* _PROBLEM_: Go through the records and count every line that holds "page". Only the number belongs in the reply.
::::
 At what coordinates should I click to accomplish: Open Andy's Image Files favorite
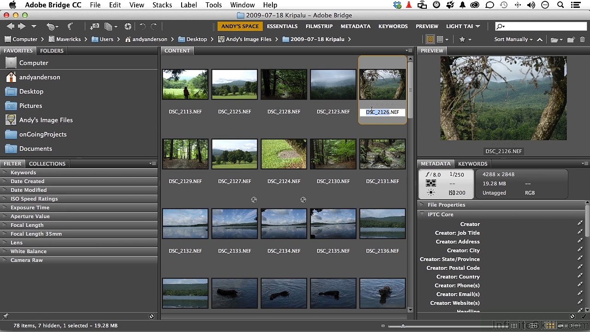[46, 120]
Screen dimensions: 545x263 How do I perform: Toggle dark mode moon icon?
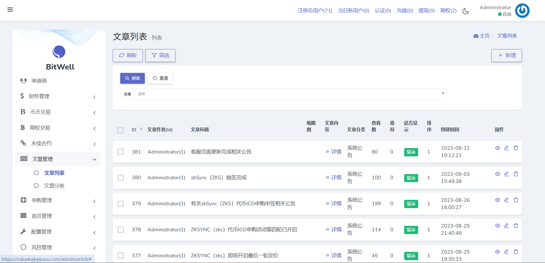[x=465, y=11]
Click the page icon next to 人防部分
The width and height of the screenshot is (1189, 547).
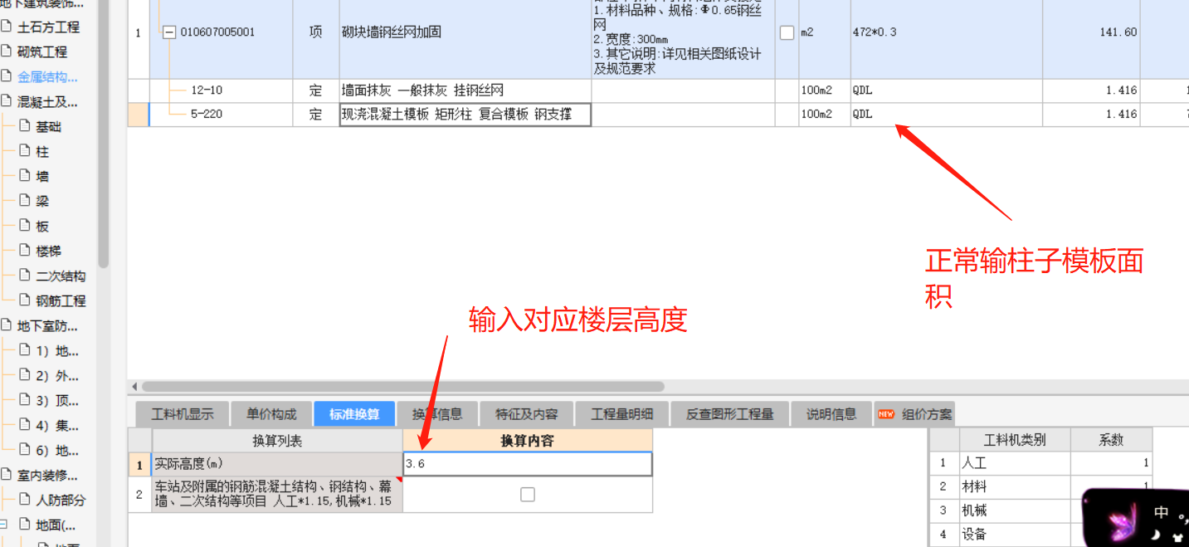[x=24, y=500]
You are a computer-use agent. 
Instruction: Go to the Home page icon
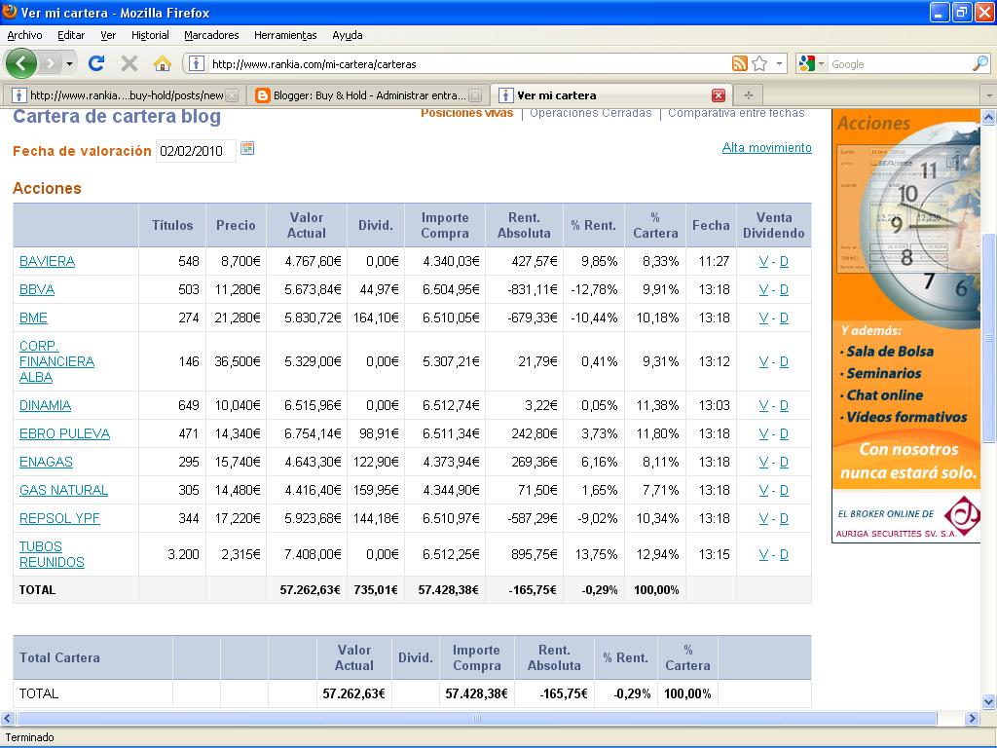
::::
* _PROBLEM SOLUTION_: 2